I’d love to move home, it’s where my heart is happiest but finding a permanent position for me is incredibly hard plus we have a business here. Stuck in the South for a while yet…..
I’m fortunate that I’m in a financial position where I’ve been able to go home for quite a few weekends already this year. But it’s never enough? Even when I’ve been home for a week, I always feel like I need more time.
Le sigh. It hurts my heart.
yes. it hurts my heart too…
but we do what we can, right??
oh, yes, that is very true. i love having such a wonderful relationship with my family, it sustains me.
so, i too would be very sad if it became easy to walk away!
it does become sort of overwhelming a bit though, since i try to just really suck it all in while we’re together. i wear myself out LOL. so my goal is to try and do more shorter trips, which is very easy to atlanta, since it’s quite an affordable flight from DAL. not so much to orlando though…haha
I don’t live too far but it is expensive to fly between islands in Hawaii and I work a lot so it isn’t always easy to get away for a weekend. I talk on the phone or text. My mother follows me on IG but she doesn’t post much. My goal was to go back once a month but it has been more like once a quarter. Once I can stop working every weekend, I will increase. They are healthy as well.

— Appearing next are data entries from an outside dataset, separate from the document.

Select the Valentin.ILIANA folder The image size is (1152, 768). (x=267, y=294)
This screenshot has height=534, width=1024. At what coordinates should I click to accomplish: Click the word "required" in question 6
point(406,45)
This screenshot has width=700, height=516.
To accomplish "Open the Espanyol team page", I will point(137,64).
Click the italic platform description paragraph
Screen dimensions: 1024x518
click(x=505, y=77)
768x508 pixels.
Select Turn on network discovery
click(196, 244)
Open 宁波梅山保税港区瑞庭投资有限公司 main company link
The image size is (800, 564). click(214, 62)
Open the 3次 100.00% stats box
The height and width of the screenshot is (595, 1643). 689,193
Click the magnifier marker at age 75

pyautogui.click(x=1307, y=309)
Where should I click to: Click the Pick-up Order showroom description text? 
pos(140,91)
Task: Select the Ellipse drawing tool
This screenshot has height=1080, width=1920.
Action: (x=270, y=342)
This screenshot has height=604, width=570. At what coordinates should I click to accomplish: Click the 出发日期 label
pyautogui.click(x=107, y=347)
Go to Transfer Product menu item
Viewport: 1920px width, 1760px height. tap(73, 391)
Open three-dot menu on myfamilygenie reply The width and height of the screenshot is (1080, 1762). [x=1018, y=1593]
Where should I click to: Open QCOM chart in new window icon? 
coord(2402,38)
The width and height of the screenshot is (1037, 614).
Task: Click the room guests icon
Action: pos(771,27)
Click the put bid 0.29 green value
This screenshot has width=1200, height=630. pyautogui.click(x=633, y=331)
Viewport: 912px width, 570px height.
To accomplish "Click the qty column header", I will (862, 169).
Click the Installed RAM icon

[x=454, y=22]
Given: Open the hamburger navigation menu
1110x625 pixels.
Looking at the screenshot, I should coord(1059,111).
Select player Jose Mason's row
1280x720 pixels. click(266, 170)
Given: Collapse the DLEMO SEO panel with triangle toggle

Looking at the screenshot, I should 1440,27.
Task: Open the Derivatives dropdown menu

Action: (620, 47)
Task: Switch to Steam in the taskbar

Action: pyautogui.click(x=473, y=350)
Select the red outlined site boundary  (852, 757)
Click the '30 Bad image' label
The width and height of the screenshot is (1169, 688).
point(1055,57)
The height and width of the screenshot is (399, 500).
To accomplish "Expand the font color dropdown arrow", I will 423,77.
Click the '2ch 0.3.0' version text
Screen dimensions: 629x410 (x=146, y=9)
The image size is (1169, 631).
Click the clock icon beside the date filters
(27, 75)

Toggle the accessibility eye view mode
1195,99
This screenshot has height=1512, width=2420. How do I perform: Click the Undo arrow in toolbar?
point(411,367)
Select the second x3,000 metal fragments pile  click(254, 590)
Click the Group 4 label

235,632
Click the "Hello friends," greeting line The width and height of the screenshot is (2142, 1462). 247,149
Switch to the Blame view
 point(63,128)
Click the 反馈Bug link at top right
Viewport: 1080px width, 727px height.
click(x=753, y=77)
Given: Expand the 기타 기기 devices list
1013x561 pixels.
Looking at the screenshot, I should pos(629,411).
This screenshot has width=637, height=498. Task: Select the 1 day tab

I deleted my FB account earlier this year and that is a major con to that – losing day to day shares with my relatives, especially the older generation. But deleting FB from my life was extremely beneficial otherwise.
Hi, Grechen! I’m awfully glad you posted again because I was starting to get worried. It really made me realize how much I look forward to your posts every weekday. I’m so happy you were having wonderful time with family.
I get the thing about parents. My father (God rest his soul) died about ten years ago, but my Mum is still going strong at 87. My little sister is the only one of us who doesn’t live near my Mum, and I know that it breaks her heart a little every time she has to leave after a visit. She flies out here (we’re in L.A.) from New York once (sometimes twice) a year, but they talk on the phone all the time. It’s REALLY hard for my sister, but I think that in some ways she’s even closer to my mother than the rest of my siblings (there are 5 of us total) because their phone relationship is so tight, and they talk practically every day.
I guess I don’t really have any specific advice or wisdom, but the fact that you so love and appreciate your family is really wonderful . Just make sure they know that. It’s really all any of us can do, whether we live near each other or not.